* TEXT PASSAGE:
Jason Sotiris calls it “the moment”. It comes when a child has been in hospital for days, or weeks, or more. And suddenly something magical happens.
“There’s a knock on the door,” he says. “And you look up, and you see your favourite superhero. You see Iron Man or Captain Marvel. And that reaction is what we call ‘the moment’.”
A visit from a superhero is pretty exciting in itself. But these superheroes bring more than just high-fives.
“This superhero says ... hey, I’ve heard about you,” Jason says. “You’re that brave kid ... I want to shake your hand, I want to have a photo with you, I want your signature. You have been so brave that you have earned a spot among other superheroes. The only thing you need is a costume.”
And the superhero presents the child with a Supertee – a superhero garment that helps them tap into their own natural superpowers.
Jason knows all too well what it’s like to have a child sick in hospital. A tradie by day, he came up with the Supertee concept after his baby daughter Angela developed a rare type of cancer, and was given only a 20 per cent chance of survival. Thankfully, she recovered.
While Jason was by Angela’s bed, he thought of a medical garment that would serve two purposes. Firstly, it would replace the standard hospital gown, with openings for tubes, shoulder and side studs to make life easier for nurses and bedside parents, and even a cape that turns into a bib. And secondly, it would give kids a big psychological boost. The Supertee was born.

* TASK INSTRUCTIONS:
A. Please reproduce part of the Supertee passage word for word, beginning at the words "Jason knows all" and stopping after the words "Thankfully, she recovered.".
B. Translate this sentence from the Supertee passage into Spanish: "A visit from a superhero is pretty exciting in itself."
The listing that comes next is separate material with no connection to the Supertee passage.

* AVAILABLE DATA:
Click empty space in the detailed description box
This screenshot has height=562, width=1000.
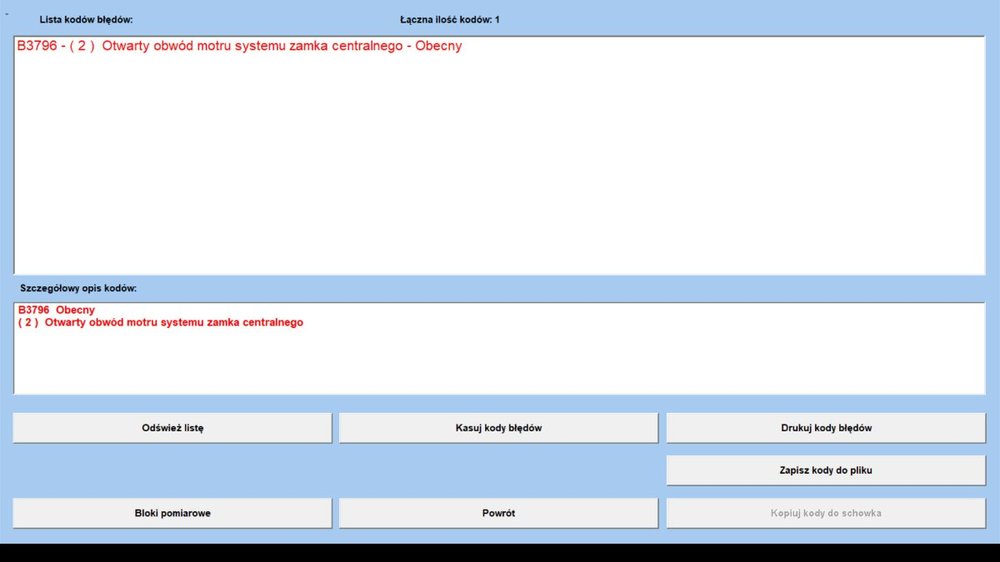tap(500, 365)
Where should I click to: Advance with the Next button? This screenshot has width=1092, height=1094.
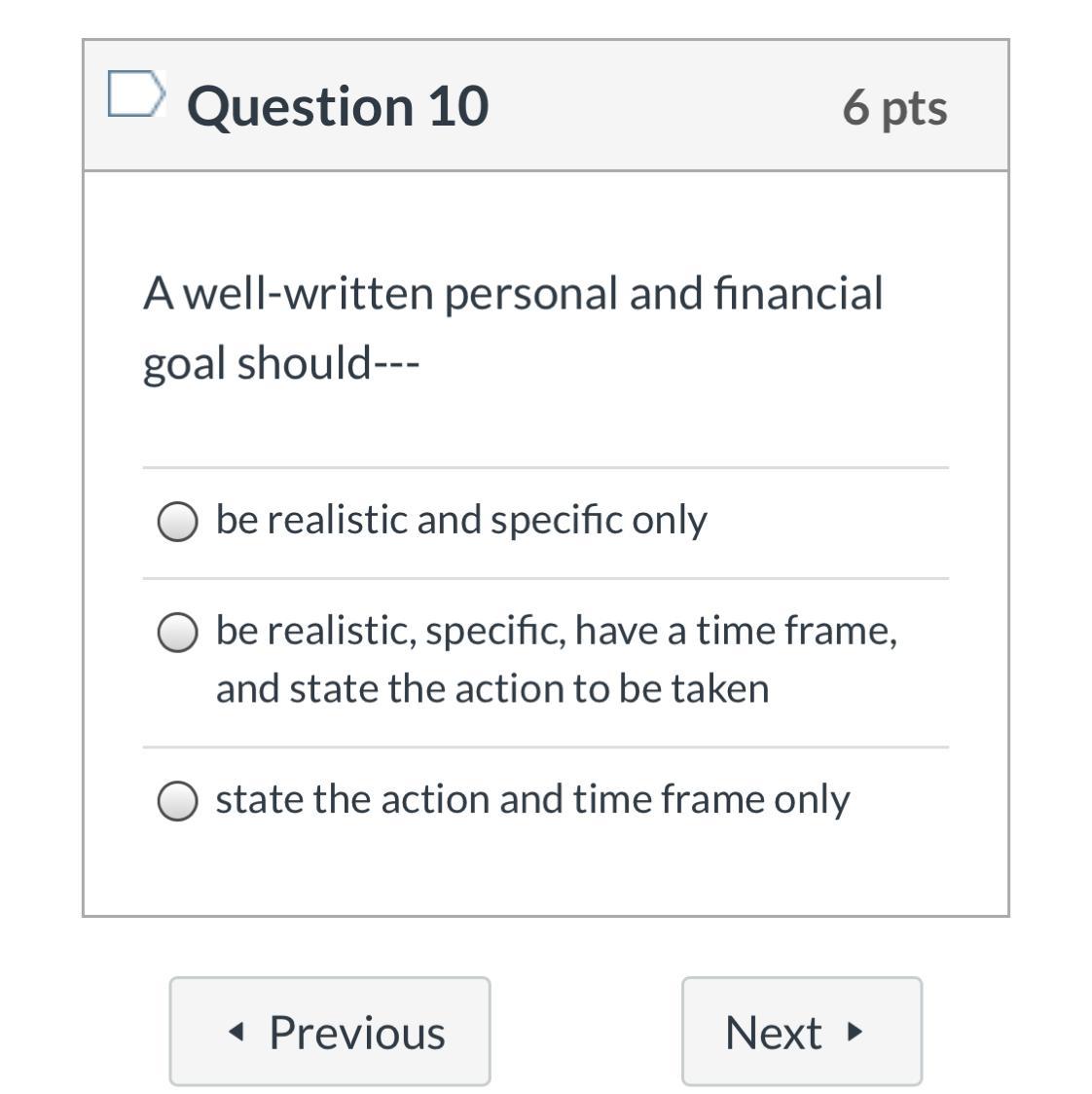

* ANSWERS BY ITEM NUMBER:
A.
Jason knows all too well what it’s like to have a child sick in hospital. A tradie by day, he came up with the Supertee concept after his baby daughter Angela developed a rare type of cancer, and was given only a 20 per cent chance of survival. Thankfully, she recovered.

B. Una visita de un superhéroe es bastante emocionante en sí misma.